„Immer die gleiche Scheiße zum Herbstanfang!“, fluchte Gisberta und stopfte noch einen Baumpilz in eines der Löcher im Dach. Warum sie auf diese vermaledeite Idee gekommen war, ihr Hexenhaus mit einem Grasdach und Birkenschindeln nach norwegischem Vorbild zu begrünen, das konnte sie nicht mal mehr in ihrer eigenen Glaskugel rekonstruieren. Auch passte dieses Öko-Fuzzi-Verhalten so gar nicht zu dem Glasfaserkabel-Internet, das sie und die alte Ertel im letzten Jahr verlegt hatten. Der einzige echte Vorteil, kam ihr beim nächsten Pilz in den Sinn, war, dass so ein Dach wirklich weich war und bei den Flugkünsten ihrer jüngsten Schwester, Xanni, war es auch nach 165 Jahren noch möglich, dass sie mit ihrem Besen den Schornstein verfehlte. So hatte das Dach schon den ein oder anderen Sturzflug abgefedert. Kein Wunder also, der miserable Zustand.
Gisbertas schwarzer Kater Wälzebub schaute von der Fensterbank herüber und sah aus, als wolle er die Angelegenheit kommentieren, aber zum Glück hatte er seine letzten Sprechperlen vor einer Woche gefuttert und die Wirkung hatte längst nachgelassen.
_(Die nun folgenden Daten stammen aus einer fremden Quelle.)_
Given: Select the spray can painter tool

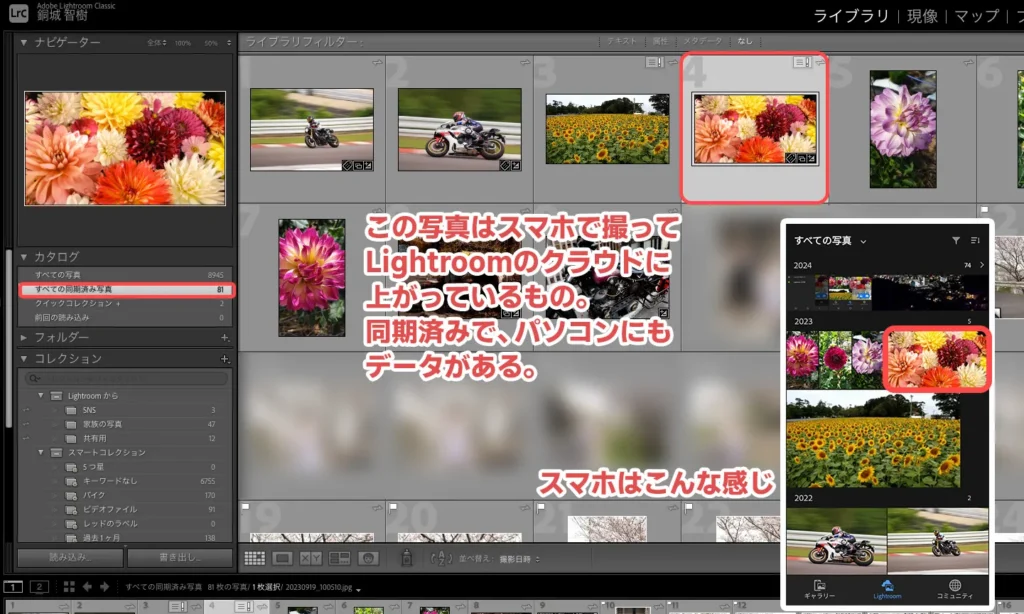Looking at the screenshot, I should pyautogui.click(x=407, y=558).
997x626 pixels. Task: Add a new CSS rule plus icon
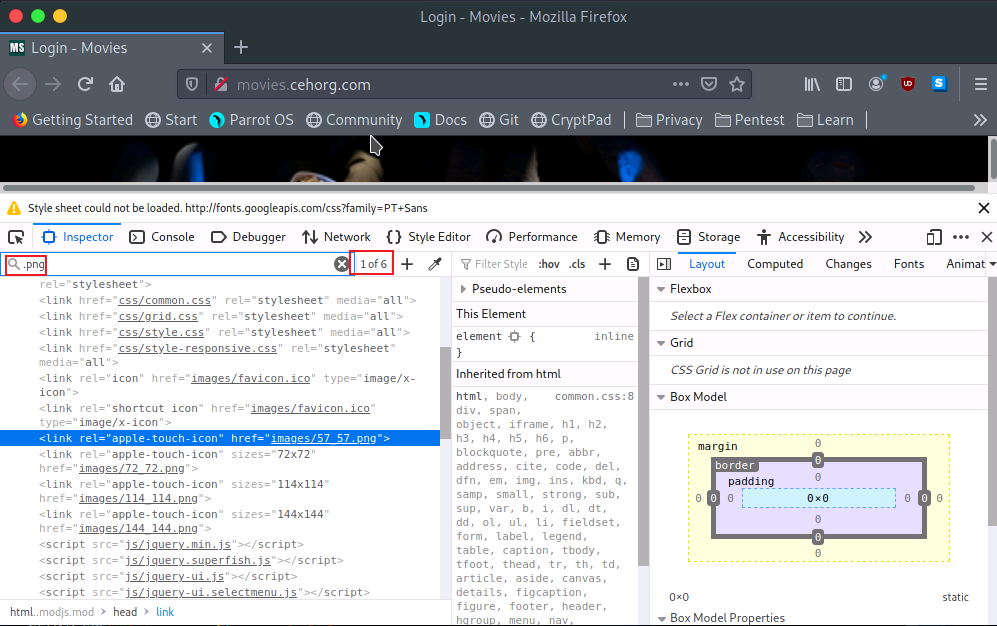tap(605, 264)
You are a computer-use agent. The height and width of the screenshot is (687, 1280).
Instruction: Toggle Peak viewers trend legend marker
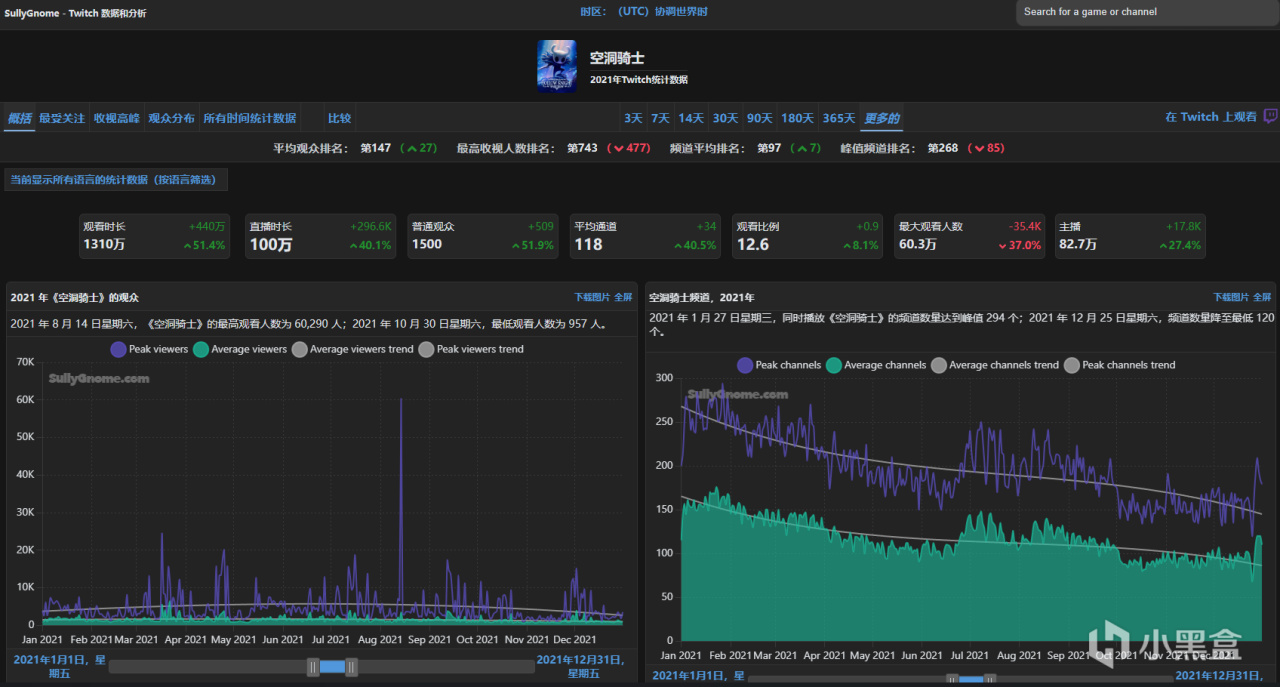click(427, 349)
„Jetzt schau nicht so“, fuhr sie ihn genervt an. „Sei froh, dass du nicht helfen musst.“
Ihr war natürlich selbst klar, dass andere Hexen mit natürlichem Grasdach schon im Sommer damit begannen, vermoderte Stücke auszubessern oder zumindest genug Töpfe und Eimer bereitzustellen, für den ersten Dauerregen, aber Gisberta hatte es wieder einmal im wahrsten Sinne des Wortes kalt erwischt. Wenigstens war sie so schlau gewesen, bei der letzten Renovierung des Fußbodens aus echtem Carrara-Marmor, dafür zu sorgen, dass er ein wenig abschüssig verlegt worden war. So bildeten sich immerhin keine Pfützen im Haus und wenn sie hinten am Wintergarten die eingerostete Schiebetür mit einem leichten Zauber bewegte, dann floss das Wasser einfach dort hinaus. Das war natürlich keine Dauerlösung.
Also was?
Sie schaute zum Kater. Der hatte ihr längst den Popo zugewandt und versuchte, trotz der fluchenden Hexe und des prasselnden Regens ein Nickerchen zu machen. Oder er tat zumindest so.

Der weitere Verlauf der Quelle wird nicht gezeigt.